Le Maire de ville Luc Messi Atangana menace les occupants des zones marécageuses

Luc Messi Atangana a donné 48 heures aux habitants des zones marécageuses pour déguerpir.

Luc Messi Atangana le Maire de ville de Yaoundé a fait une descente sur le terrain le 31 mars 2020. Il s’est rendu à Yaoundé 3 et Yaoundé 4. Lors de cette descente, il a pu constater que les zones marécageuses généralement considérées comme domaine de l’Etat, sont occupées par des populations.

Au quartier Efoulan lac par exemple, Luc Messi Atangana a vu qu’un garage a été aménagé dans une de ses zones marécageuses. L’autorité a sommé toutes ces personnes de quitter ces lieux. Il les a donnés 48 heures pour s’en aller de là. Sur ce délai qui paraît si court, le Maire de ville de Yaoundé indique qu’il l’a choisi parce que ces occupants des espaces marécageux avaient déjà été avertis par la Communauté urbaine.
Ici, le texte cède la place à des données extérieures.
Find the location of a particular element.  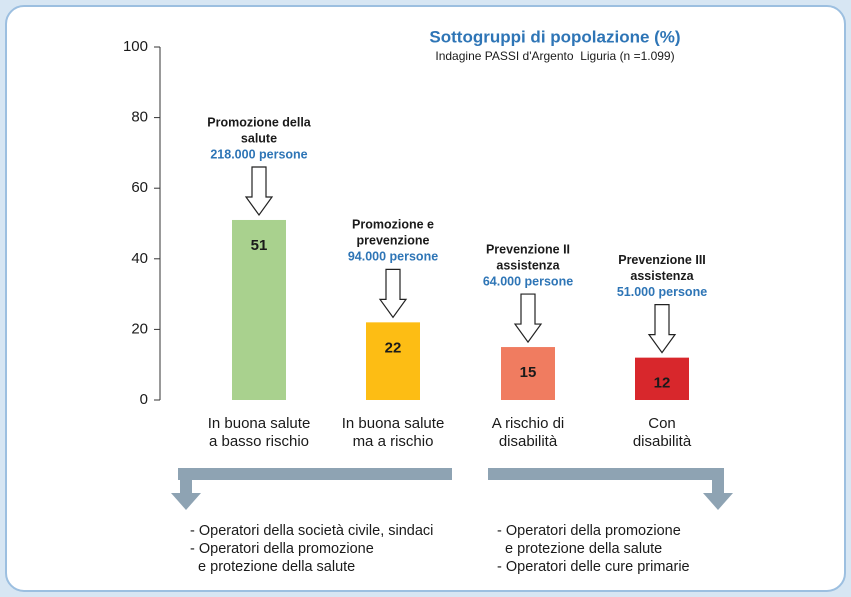

bracket-left-stem is located at coordinates (186, 481).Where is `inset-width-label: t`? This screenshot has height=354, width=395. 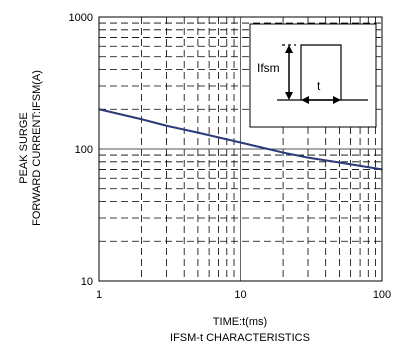 inset-width-label: t is located at coordinates (319, 86).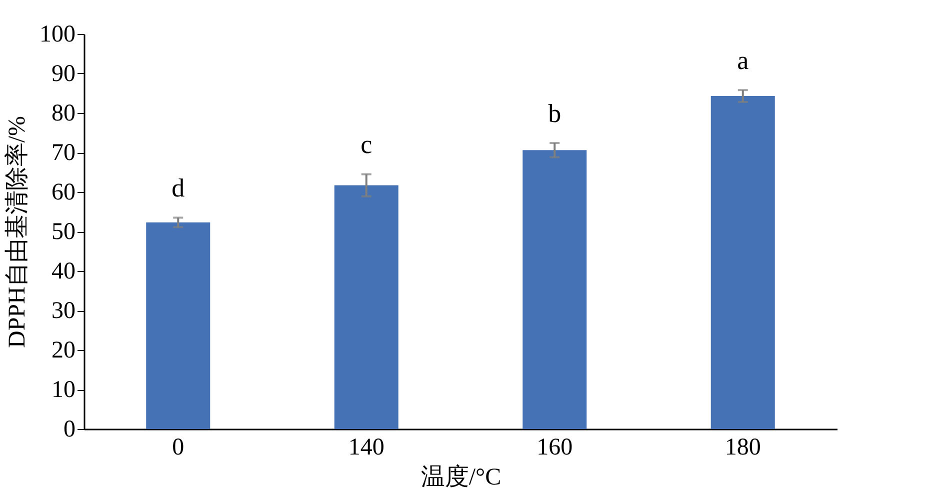 This screenshot has width=945, height=497. Describe the element at coordinates (744, 61) in the screenshot. I see `annotation: a` at that location.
A titre de rappel, il faut noter qu’il s’agit là, des premières actions de Luc Messi Atangana devenu Maire de ville de Yaoundé le 03 mars 2020. Il a déjà aussi sommé les conducteurs des taxis qu’il a appelés à se mettre en règle. Il leur avait donné 7 jours pour le faire. Et la sommation prenait effet à partir du 17 mars dernier. En réunion avec les syndicats et fédérations des transports routiers urbains et interurbains, il avait indiqué qu’il souhaitait que le Cameroun présente une image attrayante.

Il avait alors demandé que les chauffeurs de taxis doivent « rafraîchir la peinture de leurs taxis, d’une couleur jaune et sans fantaisie ». Qu’ils doivent remplacer « les éléments détériorés tels que les pare-brises, phares, clignotants, rétroviseurs, les monte-vitres devront être remplacés ». Luc Messi atangana a précisé que tout chauffeur qui ne respectera pas ces règles verra son véhicule être conduit à la fourrière.

Il n’y a pas que les occupants des zones marécageuses et les taximen qui ont été sommés par le Maire de ville de Yaoundé. Il y a également les occupants de l’emprise de la voirie urbaine qui ont été sommés, de libérer les lieux.